Les médiateurs permettent de sortir du schéma des gants de boxe et de s'écouter.
© Pixabay

"Nous avons accepté de témoigner parce que nous pensons que cela peut-être utile, notre cas n’est pas isolé", justifie, non sans courage sur une parole rare, le couple qui, assis puis allant et venant autour de la table de cuisine, va devoir raconter un chapitre difficile de leur vie, plus apaisée.

 

"On mélangeait tout, le professionnel et le familial"

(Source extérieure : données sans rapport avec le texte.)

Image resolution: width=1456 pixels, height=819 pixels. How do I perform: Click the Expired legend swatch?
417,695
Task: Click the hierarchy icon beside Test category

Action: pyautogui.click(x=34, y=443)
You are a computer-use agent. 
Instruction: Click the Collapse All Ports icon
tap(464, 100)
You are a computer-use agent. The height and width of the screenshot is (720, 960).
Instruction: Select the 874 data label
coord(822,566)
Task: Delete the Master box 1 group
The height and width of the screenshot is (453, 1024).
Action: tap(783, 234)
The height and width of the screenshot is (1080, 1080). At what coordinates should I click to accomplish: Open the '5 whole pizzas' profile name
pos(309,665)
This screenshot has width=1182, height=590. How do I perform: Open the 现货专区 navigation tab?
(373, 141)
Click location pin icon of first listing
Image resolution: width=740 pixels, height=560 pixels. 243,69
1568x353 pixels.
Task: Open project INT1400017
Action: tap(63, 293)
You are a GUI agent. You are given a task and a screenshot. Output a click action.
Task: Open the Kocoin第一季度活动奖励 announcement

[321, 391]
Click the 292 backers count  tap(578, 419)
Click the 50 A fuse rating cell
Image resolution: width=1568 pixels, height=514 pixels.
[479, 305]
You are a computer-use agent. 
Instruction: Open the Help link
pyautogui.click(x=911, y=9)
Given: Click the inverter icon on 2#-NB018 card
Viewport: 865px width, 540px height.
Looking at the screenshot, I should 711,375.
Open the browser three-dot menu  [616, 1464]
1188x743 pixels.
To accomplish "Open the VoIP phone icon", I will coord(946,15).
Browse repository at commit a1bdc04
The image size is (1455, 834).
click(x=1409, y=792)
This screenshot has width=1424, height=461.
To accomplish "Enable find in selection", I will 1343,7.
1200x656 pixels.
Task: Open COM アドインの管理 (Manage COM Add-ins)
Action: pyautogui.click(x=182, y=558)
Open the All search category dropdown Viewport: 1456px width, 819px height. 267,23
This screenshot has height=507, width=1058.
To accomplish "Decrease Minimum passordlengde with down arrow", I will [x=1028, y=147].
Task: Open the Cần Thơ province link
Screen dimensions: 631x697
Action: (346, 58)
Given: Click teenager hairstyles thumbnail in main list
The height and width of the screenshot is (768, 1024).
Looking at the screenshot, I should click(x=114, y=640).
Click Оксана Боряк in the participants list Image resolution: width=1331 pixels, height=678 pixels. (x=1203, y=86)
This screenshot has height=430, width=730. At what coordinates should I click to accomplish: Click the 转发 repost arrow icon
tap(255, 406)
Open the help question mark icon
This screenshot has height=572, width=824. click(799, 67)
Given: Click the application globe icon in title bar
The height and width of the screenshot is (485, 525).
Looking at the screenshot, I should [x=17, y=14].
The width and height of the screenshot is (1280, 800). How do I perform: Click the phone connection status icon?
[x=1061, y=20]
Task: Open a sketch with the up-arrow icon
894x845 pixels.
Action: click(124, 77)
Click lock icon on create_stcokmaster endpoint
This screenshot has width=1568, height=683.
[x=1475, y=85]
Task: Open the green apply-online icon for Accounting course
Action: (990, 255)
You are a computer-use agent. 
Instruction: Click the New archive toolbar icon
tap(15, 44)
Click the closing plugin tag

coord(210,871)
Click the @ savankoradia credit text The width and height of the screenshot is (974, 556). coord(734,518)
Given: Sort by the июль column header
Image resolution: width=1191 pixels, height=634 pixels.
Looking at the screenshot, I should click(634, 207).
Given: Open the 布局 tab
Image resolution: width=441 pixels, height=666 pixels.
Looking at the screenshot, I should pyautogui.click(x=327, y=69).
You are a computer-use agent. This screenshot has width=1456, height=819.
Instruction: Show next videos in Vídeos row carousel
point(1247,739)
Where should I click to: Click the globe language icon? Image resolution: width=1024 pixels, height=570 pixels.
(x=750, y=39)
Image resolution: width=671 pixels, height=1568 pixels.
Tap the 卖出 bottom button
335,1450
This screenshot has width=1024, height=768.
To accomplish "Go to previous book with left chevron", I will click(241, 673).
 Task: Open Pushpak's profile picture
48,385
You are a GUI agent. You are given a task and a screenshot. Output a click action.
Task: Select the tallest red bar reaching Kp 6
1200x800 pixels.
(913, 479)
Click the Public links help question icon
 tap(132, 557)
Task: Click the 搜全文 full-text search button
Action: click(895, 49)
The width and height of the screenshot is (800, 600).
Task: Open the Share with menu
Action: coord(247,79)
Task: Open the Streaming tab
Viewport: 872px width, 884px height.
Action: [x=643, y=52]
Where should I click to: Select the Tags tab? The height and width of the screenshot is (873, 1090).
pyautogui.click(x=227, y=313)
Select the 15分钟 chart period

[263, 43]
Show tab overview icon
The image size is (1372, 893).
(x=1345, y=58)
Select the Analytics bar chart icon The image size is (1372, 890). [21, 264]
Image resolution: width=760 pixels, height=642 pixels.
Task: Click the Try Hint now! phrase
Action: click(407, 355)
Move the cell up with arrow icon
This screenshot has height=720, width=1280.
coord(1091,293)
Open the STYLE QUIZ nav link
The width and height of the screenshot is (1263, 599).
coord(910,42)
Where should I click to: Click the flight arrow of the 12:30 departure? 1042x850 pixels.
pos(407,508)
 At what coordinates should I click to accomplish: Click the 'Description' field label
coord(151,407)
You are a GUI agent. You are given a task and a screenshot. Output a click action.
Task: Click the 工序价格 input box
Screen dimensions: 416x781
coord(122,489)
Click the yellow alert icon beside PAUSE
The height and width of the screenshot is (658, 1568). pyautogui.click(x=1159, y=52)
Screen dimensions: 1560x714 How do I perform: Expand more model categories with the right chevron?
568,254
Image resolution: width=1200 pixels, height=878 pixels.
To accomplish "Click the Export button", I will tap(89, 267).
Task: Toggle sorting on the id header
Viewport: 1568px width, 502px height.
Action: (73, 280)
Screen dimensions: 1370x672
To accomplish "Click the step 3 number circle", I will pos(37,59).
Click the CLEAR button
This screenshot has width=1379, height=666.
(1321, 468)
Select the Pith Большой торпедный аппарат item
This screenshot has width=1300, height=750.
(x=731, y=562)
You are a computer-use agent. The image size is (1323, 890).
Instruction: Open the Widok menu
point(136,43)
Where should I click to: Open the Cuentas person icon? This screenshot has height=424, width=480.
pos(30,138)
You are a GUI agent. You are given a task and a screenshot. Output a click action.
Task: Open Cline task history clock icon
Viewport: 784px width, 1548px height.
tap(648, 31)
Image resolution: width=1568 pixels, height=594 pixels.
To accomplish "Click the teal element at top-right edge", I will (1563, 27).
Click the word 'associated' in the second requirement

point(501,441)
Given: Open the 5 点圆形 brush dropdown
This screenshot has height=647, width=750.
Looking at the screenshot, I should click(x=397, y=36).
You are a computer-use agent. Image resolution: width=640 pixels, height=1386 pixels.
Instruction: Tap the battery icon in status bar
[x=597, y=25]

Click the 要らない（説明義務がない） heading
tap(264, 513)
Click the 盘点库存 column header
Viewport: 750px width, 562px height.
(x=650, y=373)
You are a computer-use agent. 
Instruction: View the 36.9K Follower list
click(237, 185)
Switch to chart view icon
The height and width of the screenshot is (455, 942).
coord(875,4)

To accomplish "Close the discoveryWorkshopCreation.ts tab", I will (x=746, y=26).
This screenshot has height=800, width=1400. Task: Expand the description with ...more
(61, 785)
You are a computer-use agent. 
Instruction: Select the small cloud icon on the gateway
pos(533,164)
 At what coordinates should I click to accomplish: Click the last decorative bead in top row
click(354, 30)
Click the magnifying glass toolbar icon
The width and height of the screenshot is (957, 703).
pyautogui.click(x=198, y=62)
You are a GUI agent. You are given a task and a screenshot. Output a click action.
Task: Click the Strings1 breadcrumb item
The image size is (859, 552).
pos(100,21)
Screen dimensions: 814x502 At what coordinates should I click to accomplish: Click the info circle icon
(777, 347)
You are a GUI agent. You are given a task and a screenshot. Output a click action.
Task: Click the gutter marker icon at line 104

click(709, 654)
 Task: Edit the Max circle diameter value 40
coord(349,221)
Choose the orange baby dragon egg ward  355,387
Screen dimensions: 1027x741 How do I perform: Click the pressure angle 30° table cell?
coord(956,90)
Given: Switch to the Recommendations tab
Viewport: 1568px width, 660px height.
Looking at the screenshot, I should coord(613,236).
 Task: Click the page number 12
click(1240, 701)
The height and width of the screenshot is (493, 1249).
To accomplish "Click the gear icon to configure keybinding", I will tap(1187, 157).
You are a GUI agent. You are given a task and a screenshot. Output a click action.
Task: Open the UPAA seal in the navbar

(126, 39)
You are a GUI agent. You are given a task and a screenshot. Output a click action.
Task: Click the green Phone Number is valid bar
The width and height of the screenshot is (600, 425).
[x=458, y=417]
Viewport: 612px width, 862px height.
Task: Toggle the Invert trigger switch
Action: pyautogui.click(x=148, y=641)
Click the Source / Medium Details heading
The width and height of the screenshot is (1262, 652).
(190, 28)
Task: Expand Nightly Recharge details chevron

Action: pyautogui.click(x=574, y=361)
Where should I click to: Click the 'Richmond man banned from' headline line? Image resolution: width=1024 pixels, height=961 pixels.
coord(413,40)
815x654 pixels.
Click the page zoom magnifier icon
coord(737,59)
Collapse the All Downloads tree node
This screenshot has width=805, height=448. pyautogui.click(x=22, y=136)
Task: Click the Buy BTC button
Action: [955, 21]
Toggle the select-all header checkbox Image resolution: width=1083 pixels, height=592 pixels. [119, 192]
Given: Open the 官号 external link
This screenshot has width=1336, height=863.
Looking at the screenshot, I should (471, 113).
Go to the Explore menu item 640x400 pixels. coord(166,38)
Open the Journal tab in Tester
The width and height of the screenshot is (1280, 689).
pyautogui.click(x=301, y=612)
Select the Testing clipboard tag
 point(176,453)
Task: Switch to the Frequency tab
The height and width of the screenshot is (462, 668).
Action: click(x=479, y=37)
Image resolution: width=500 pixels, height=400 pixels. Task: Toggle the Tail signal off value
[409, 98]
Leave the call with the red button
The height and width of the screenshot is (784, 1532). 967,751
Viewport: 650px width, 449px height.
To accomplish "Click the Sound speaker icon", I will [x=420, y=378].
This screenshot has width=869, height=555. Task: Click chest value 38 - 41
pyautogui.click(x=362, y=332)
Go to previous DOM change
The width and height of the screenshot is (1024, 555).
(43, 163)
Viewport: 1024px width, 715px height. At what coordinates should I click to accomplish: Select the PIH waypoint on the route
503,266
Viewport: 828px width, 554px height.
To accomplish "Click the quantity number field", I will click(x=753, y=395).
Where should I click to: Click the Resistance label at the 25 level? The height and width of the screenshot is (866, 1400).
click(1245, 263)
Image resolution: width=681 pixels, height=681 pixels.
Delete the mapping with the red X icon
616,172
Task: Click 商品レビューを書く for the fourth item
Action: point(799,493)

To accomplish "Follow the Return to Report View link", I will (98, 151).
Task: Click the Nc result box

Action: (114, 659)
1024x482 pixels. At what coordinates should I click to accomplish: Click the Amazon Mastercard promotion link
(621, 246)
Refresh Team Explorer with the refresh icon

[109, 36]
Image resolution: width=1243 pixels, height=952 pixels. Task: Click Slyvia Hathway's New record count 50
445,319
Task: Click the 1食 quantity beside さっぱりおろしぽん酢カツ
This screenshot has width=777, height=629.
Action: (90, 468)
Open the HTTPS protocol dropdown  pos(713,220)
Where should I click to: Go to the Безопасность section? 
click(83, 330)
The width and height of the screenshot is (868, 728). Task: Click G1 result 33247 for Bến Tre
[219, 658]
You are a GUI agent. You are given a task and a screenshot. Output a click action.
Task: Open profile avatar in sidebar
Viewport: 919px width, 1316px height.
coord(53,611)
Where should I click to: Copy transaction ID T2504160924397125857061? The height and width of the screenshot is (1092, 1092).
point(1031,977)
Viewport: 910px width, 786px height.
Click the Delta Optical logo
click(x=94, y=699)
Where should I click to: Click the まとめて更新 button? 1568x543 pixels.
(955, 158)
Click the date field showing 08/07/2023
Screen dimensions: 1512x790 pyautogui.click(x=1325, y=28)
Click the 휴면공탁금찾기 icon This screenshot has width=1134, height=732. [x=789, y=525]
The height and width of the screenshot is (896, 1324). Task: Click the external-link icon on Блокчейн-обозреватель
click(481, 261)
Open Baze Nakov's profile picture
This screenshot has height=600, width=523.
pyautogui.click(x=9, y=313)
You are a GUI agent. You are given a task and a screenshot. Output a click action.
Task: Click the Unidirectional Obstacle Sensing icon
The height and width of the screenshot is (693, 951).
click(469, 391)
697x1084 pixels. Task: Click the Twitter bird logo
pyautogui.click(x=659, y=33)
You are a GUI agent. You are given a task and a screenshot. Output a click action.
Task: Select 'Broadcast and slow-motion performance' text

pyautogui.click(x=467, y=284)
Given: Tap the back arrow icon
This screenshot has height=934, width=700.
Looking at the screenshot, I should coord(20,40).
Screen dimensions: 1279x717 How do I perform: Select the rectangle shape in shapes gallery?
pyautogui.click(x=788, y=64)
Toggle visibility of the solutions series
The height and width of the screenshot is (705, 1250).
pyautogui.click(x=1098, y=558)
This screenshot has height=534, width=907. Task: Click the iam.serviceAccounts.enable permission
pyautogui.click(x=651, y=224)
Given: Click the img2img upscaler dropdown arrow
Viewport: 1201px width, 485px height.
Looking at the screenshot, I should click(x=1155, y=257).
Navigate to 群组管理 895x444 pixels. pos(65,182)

À l’origine, une ferme. Une ferme familiale comme tant d’autres, en Ille-et-Vilaine, devenue boulangère. Une ferme de 47 ha conduite par deux hommes, frères si soudés, et Jeanne, l’épouse de Francis, l’un d’entre-eux deux. "Tout marchait bien, après quelques années de galère, nous avions trouvé notre rythme de croisière", se remémore-t-elle, souriante, ouverte. Chacun des trois associés avait trouvé sa place, aux cultures, au four et au moulin. Entre le marché des Lices à Rennes, leur magasin de producteurs, ceux du réseau Biocoop et la vente à la ferme, la production et la commercialisation… tout était abouti. "On glissait vers la retraite, gentiment", rappelle Francis, puisant l’assentiment de Jeanne dans son regard, leur soixantaine toute fraîche en poche.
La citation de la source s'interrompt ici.